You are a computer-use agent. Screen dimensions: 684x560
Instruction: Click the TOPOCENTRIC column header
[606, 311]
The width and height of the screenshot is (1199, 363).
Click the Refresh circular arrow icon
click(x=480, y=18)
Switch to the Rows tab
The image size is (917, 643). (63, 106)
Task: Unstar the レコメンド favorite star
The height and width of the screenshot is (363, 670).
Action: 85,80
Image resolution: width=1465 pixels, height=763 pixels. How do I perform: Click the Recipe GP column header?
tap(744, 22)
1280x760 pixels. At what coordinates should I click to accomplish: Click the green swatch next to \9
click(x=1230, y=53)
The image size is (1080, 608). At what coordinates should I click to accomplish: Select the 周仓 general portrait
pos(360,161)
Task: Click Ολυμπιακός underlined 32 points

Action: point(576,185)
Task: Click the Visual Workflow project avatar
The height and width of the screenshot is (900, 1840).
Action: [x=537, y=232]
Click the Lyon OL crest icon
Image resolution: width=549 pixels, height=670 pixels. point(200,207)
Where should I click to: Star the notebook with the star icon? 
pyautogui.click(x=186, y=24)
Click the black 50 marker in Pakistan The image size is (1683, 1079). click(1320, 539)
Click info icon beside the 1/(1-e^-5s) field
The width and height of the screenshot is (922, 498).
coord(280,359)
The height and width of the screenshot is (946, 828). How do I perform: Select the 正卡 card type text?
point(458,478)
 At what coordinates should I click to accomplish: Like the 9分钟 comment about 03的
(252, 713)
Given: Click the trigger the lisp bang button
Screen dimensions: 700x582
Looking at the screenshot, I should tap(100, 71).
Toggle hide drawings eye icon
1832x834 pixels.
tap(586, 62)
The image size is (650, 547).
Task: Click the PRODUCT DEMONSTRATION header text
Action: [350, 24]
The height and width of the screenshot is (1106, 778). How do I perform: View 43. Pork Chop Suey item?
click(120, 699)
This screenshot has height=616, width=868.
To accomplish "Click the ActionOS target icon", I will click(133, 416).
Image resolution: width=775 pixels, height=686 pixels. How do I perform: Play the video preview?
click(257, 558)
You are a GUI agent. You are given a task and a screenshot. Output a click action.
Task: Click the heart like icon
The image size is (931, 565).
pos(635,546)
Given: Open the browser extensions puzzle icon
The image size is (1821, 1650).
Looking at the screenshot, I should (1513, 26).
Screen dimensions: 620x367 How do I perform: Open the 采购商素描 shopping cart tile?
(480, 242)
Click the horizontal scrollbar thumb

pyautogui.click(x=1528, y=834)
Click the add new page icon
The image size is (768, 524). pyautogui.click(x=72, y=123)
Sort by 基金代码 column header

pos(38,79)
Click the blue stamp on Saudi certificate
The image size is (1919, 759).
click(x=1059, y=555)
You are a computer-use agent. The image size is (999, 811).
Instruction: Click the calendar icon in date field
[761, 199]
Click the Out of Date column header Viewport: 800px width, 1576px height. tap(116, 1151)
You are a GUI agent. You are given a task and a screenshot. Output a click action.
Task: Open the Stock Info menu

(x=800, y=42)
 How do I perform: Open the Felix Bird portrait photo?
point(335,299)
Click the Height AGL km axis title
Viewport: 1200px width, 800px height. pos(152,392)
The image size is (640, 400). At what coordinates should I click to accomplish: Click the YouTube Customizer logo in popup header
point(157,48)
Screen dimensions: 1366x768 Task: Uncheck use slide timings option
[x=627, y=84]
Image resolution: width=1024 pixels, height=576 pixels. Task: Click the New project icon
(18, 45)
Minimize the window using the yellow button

##########

> **What the exercise asks**
Having read the entries above, repeat them exactly.

> **Solution to this task**
You are a computer-use agent. Screen dimensions: 684x560
Instruction: Click the TOPOCENTRIC column header
[606, 311]
The width and height of the screenshot is (1199, 363).
Click the Refresh circular arrow icon
click(x=480, y=18)
Switch to the Rows tab
The image size is (917, 643). (63, 106)
Task: Unstar the レコメンド favorite star
The height and width of the screenshot is (363, 670).
Action: 85,80
Image resolution: width=1465 pixels, height=763 pixels. How do I perform: Click the Recipe GP column header?
tap(744, 22)
1280x760 pixels. At what coordinates should I click to accomplish: Click the green swatch next to \9
click(x=1230, y=53)
The image size is (1080, 608). At what coordinates should I click to accomplish: Select the 周仓 general portrait
pos(360,161)
Task: Click Ολυμπιακός underlined 32 points

Action: point(576,185)
Task: Click the Visual Workflow project avatar
The height and width of the screenshot is (900, 1840).
Action: [x=537, y=232]
Click the Lyon OL crest icon
Image resolution: width=549 pixels, height=670 pixels. point(200,207)
Where should I click to: Star the notebook with the star icon? 
pyautogui.click(x=186, y=24)
Click the black 50 marker in Pakistan The image size is (1683, 1079). click(1320, 539)
Click info icon beside the 1/(1-e^-5s) field
The width and height of the screenshot is (922, 498).
coord(280,359)
The height and width of the screenshot is (946, 828). How do I perform: Select the 正卡 card type text?
point(458,478)
 At what coordinates should I click to accomplish: Like the 9分钟 comment about 03的
(252, 713)
Given: Click the trigger the lisp bang button
Screen dimensions: 700x582
Looking at the screenshot, I should tap(100, 71).
Toggle hide drawings eye icon
1832x834 pixels.
tap(586, 62)
The image size is (650, 547).
Task: Click the PRODUCT DEMONSTRATION header text
Action: [350, 24]
The height and width of the screenshot is (1106, 778). How do I perform: View 43. Pork Chop Suey item?
click(120, 699)
This screenshot has height=616, width=868.
To accomplish "Click the ActionOS target icon", I will click(133, 416).
Image resolution: width=775 pixels, height=686 pixels. How do I perform: Play the video preview?
click(257, 558)
You are a GUI agent. You are given a task and a screenshot. Output a click action.
Task: Click the heart like icon
The image size is (931, 565).
pos(635,546)
Given: Open the browser extensions puzzle icon
The image size is (1821, 1650).
Looking at the screenshot, I should (1513, 26).
Screen dimensions: 620x367 How do I perform: Open the 采购商素描 shopping cart tile?
(480, 242)
Click the horizontal scrollbar thumb

pyautogui.click(x=1528, y=834)
Click the add new page icon
The image size is (768, 524). pyautogui.click(x=72, y=123)
Sort by 基金代码 column header

pos(38,79)
Click the blue stamp on Saudi certificate
The image size is (1919, 759).
click(x=1059, y=555)
You are a computer-use agent. The image size is (999, 811).
Instruction: Click the calendar icon in date field
[761, 199]
Click the Out of Date column header Viewport: 800px width, 1576px height. tap(116, 1151)
You are a GUI agent. You are given a task and a screenshot. Output a click action.
Task: Open the Stock Info menu

(x=800, y=42)
 How do I perform: Open the Felix Bird portrait photo?
point(335,299)
Click the Height AGL km axis title
Viewport: 1200px width, 800px height. pos(152,392)
The image size is (640, 400). At what coordinates should I click to accomplish: Click the YouTube Customizer logo in popup header
point(157,48)
Screen dimensions: 1366x768 Task: Uncheck use slide timings option
[x=627, y=84]
Image resolution: width=1024 pixels, height=576 pixels. Task: Click the New project icon
(18, 45)
Minimize the window using the yellow button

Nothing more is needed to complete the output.